Movers and SHAKERS
Debt Ceiling Season’s Impact on Stocks and U.S. Credit Ratings
The debt ceiling wrestling match and the U.S. Treasury’s inability to meet the responsibilities of the U.S. Government are likely to cause higher market volatility in the coming months. The suspension of debt limits has just expired, and a note from Janet Yellen is about to make a lot of people concerned.
The debt ceiling (statutory debt limit) is the maximum amount of debt the United States can have outstanding in Treasury debt. The limit had been suspended in March of 2020 to keep the economy afloat by raising money through debt for businesses and individuals. The suspension was not indefinite and has recently expired.
The balance in the Treasury General Account (TGA), which is effectively the checking account for bill paying by the US government, has plunged from $1 trillion at the end of April, to $435 billion this week (August 12). This steep plunge in altitude was required to comply with the end of the statutes hiatus. In January, the Secretary of the Treasury Yellen said it would draw down the TGA from its then level of $1.6 trillion to $500 billion by this summer. On August 1, the debt ceiling became effective. According to the letter Yellen wrote to the House Speaker and Senate leaders there are immediate bills that won’t be able to get paid.
In this letter to Congress concerning meeting entitlement obligations, Yellen spelled out to Congress some “extraordinary measures,” the Treasury will take to keep the US from defaulting. The three large government-funded retirement systems topped her list:
-The Civil Service Retirement and Disability Fund
-The Postal Service Retiree Health Benefits Fund.
-The Government Securities Investment Fund (G Fund) of the Thrift Savings Fund that are part of the Federal Employees’ Retirement System.
All entitlements above are required by law to be (eventually) funded and are expected to be made whole as money becomes available by Congress hiking the amount of debt Treasury can borrow by issuing US Treasury obligations.
If the debt ceiling is not raised by Congress, (or taxes hiked and budgets slashed), this list will grow. At some point, if money isn’t made available there will be concern that the US Treasury won’t be able to meet its debt payments. This will draw a reaction by rating agencies and investors.
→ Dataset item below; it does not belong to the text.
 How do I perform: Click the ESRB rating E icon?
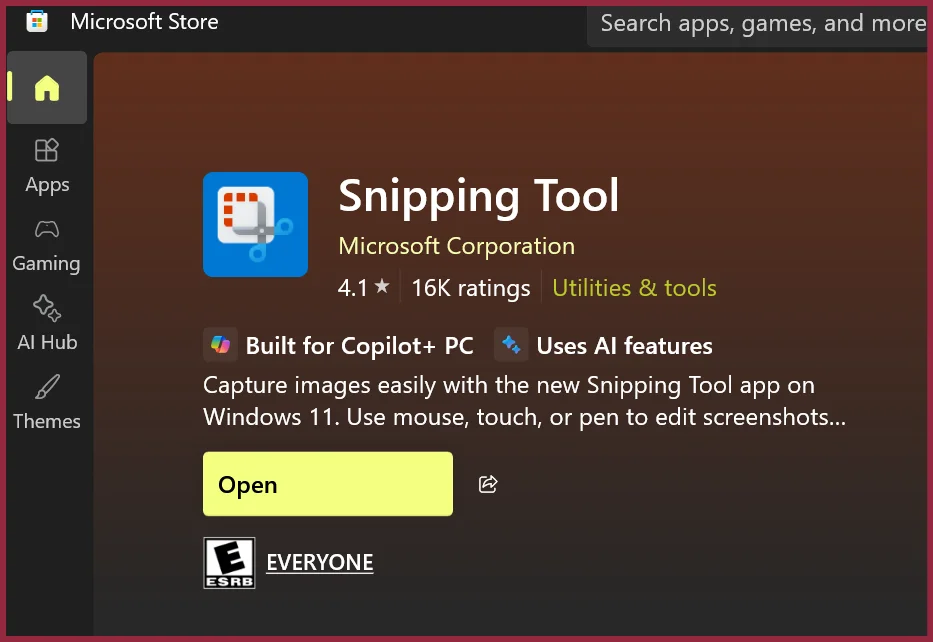pyautogui.click(x=229, y=562)
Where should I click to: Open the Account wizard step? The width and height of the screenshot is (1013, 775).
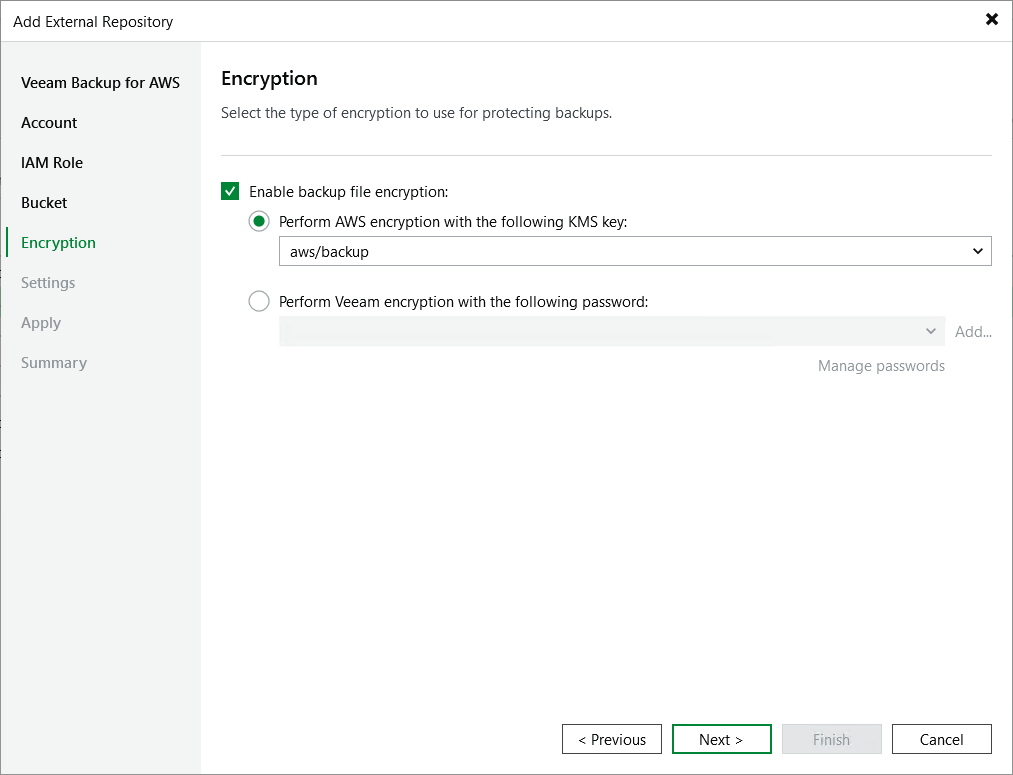coord(48,122)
For example, in August of 2011, the rating agency S&P cut the U.S. credit rating to AA+ and maintained a negative outlook. With the ratings change S&P analysts cited concerns of growing budget deficits. Ratings downgrades typically cause investors (lenders) to seek higher interest rates for their new perceived risk.
Fitch, a Nationally Recognized Statistical Rating Organization (NRSRO), placed the US’s credit rating on negative outlook in July of 2020. Last month while reaffirming the AAA rating Fitch expressed heightened concern of financial activity they say will push the country further from a stabilized debt burden. The NRSRO said the US could be downgraded without a plan to balance debt and spending “in the post-pandemic phase.”
In June, Moody’s expressed its views about the US debt burden. “While the coronavirus pandemic has created unprecedented challenges for the US economy and exacerbated the pace of deterioration of the government’s fiscal position, Moody’s expects the US economy to recover over time and the sovereign’s credit profile to remain resilient to the shock,”
S&P, the third NRSRO covering US debt has a stable outlook on its AA+ rating. This maintained level is based on the dollar’s reserve status and institutional strengths, as well as the credibility of the Federal Reserve.
Looking Toward History for Guidance
The current year may not follow the pattern of other years, as there have been many new and inventive financial strategies the US has taken to achieve goals over the past 18 months. However, this is what has generally happened each year over the decades (the statutory debt ceiling was enacted in 1917).
Since 1960, each time the debt ceiling needed to be raised by Congress to pay bills required by Congress, those involved in working out the solution let the activity go down to the wire and created an emergency situation. Defaulting on Treasury debt would topple world bond and equity markets while likely strengthening some commodities like gold and silver. Each time this has happened concessions were made, the debt ceiling was either raised or extended (or suspended), and we moved on until the following year when debt ceiling season.
Debt ceiling season has all the ingredients it needs to be even more tumultuous this year. The government debt is viewed as excessive relative to GDP. Washington's spending “guarantees” have grown dramatically, there are still some concerned about how ready workers are to return to work, and money is flowing from the Treasury’s checkbook at a pace of $100 billion per week.
During past years the talk of if there will be a deal, will they vote on a deal, they have a deal but Congress is on vacation, sends the stock market into a volatility-tizzy. There's no reason to expect this to not be disruptive.